Stored entries:
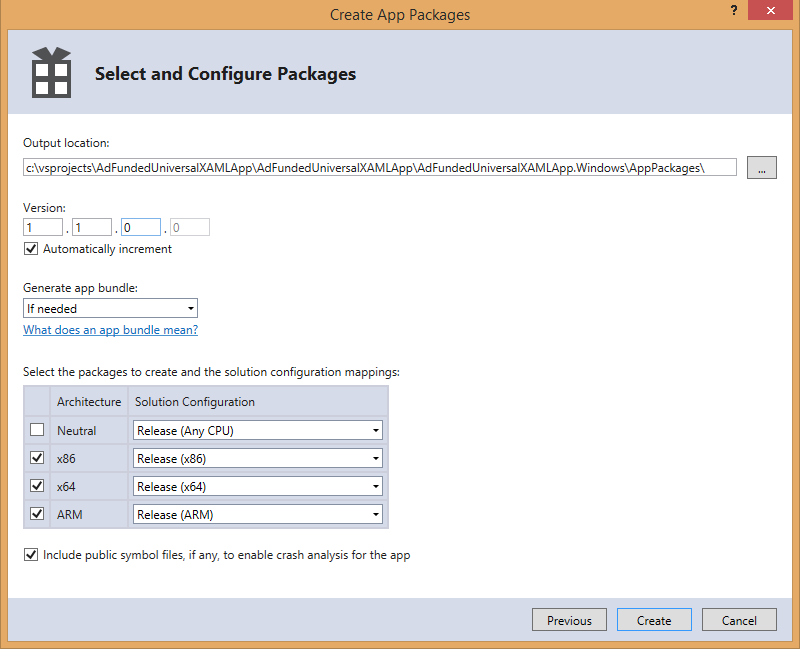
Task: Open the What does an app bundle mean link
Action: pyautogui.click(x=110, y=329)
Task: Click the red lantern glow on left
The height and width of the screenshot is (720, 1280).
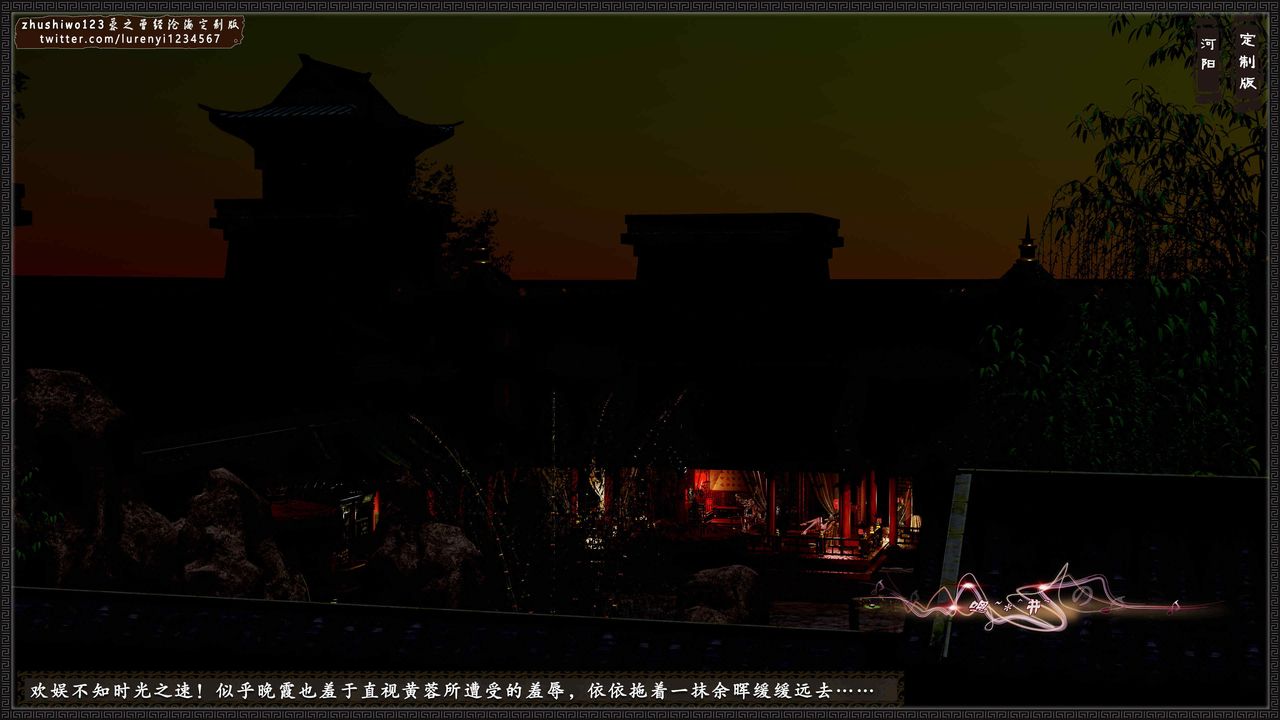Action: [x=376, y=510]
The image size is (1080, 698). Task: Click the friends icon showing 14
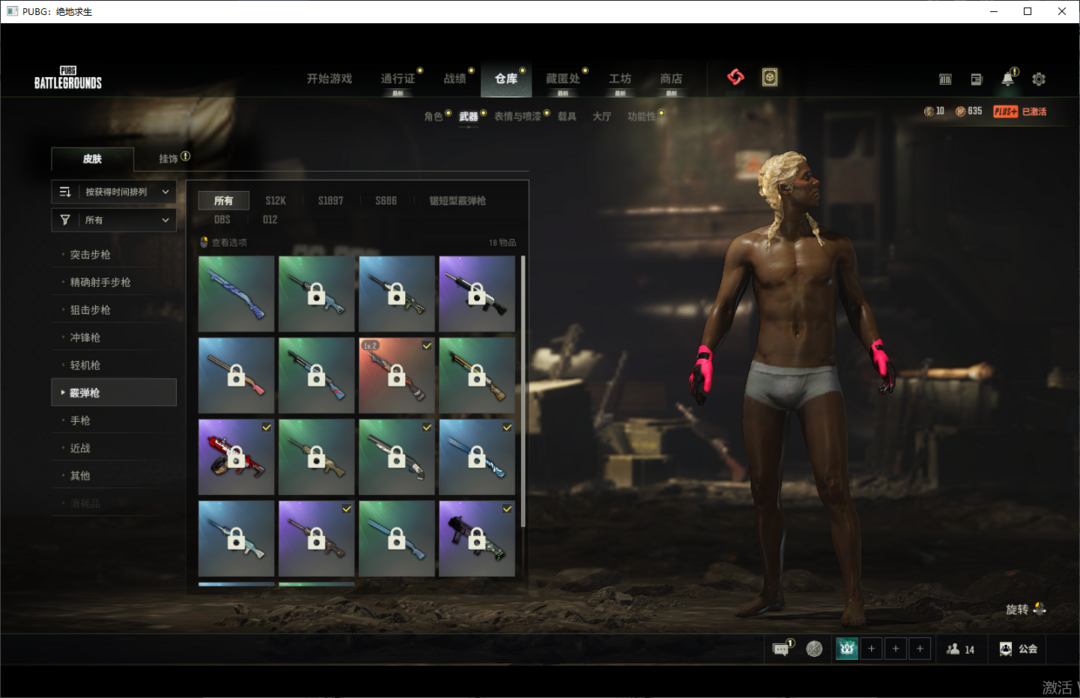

WHAT THE TASK REQUIRES:
Would you restate word for word only the lines from the line with "Task: Click the red lantern glow on left" to the last line above, with the pictures left out?

EXPECTED ANSWER:
Task: Click the red lantern glow on left
The height and width of the screenshot is (720, 1280).
Action: [x=376, y=510]
The image size is (1080, 698). Task: Click the friends icon showing 14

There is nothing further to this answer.